On 7 June 2018, the economic newspaper Les Echos published an interview of Mr. Jacques Lewiner in which he noticed a “France of researchers that is evolving” but denounces an “outdated administration”.

On 7 June 2018, the economic newspaper Les Echos published an interview of Mr. Jacques Lewiner, honourary Scientific Director of the Ecole Supérieure de Physique et Chimie Industrielle (ESPCI) in Paris. He is an advised entrepreneur and inventor of numerous patents, many of which have been developed on an industrial scale.

In this article, Jacques Lewiner comments the report he provided to the government concerning aids granted for innovation and points out that his recommendations seek to “unmute the system”.

On the topic of patent licenses management and negotiations with major groups

Jacques Lewiner talks about the management of jointly-owned patent licenses by several public organizations which are granted to researchers to create their own start-up. He denounces a lengthy process (which can last for 2 years), complex and costly for both the researcher and the community.

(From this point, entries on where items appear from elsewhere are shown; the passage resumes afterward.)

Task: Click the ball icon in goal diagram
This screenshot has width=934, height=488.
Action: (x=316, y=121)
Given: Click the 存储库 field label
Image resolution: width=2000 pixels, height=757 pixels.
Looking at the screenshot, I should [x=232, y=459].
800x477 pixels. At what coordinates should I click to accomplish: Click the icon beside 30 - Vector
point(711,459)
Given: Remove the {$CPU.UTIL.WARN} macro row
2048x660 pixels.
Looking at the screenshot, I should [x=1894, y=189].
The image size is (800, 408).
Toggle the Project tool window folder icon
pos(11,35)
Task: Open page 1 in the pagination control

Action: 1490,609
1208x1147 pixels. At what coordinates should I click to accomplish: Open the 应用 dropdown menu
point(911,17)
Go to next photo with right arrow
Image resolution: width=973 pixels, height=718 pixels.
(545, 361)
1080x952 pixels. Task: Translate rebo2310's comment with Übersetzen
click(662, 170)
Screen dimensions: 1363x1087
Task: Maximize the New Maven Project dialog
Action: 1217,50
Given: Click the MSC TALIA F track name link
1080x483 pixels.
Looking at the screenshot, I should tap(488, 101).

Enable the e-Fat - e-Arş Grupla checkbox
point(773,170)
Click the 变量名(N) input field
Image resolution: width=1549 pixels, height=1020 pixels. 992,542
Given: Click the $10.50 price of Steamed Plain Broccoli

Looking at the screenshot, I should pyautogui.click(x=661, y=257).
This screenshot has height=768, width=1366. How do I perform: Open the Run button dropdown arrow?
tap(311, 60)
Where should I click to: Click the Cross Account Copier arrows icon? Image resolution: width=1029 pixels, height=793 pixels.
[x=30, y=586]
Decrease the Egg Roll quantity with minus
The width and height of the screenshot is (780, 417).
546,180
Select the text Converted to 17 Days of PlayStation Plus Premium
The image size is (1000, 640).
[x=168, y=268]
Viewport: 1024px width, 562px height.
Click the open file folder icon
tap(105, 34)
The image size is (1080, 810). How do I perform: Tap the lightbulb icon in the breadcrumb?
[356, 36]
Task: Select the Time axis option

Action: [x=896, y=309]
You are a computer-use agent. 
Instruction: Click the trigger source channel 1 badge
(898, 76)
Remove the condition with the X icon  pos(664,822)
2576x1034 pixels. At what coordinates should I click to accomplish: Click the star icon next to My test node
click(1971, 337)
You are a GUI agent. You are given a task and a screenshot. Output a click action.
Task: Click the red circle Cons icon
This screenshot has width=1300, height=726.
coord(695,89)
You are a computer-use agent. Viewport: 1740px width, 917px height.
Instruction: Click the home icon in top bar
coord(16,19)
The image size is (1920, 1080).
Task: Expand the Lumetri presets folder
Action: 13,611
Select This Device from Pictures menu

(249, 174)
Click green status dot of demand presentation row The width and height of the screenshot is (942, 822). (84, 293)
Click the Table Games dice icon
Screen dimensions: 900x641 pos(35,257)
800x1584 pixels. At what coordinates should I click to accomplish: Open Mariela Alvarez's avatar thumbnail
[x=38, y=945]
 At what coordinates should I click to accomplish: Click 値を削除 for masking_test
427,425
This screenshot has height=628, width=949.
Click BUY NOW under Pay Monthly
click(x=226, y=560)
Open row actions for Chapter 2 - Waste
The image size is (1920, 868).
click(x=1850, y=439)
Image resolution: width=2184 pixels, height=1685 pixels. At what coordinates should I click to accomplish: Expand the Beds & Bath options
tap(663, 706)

Also, Mr. Lewiner recommends start-ups to be accompanied by counsels to negotiate with corporate groups in order to best preserve their interests and reduce the power relationship during the negotiations.

On the topic of the French ecosystem

His observation on the French ecosystem is rather mixed. He acknowledges that there is a positive development with the creation of new incubators within institutions of higher education and a change of attitude in schools where applying for a patent has become common. It would have been unthinkable 50 years ago.

He nevertheless criticizes « absurd obstacles » (for example, when a private industrial pays a National Centre of Scientific Research (CNRS) researcher, if this investment leads to a patent, this one belongs to National Centre of Scientific Research), and an “outdated administration”.

A seed capital in Paris Sciences et Lettres

Jacques Lewiner finally announces the creation of a seed capital fund in Paris Sciences et Lettres (PSL) that will be financed by private investors with the participation of public investment bank (BPI). This fund will be open to start-ups from PSL and to outside projects too. And PSL starts-ups have no obligation to pass through this fund.

To sum up

With his critical look on the “France of researchers”, Jacques Lewiner brings a common-sense insight on how the French ecosystem works in terms of public research valuation.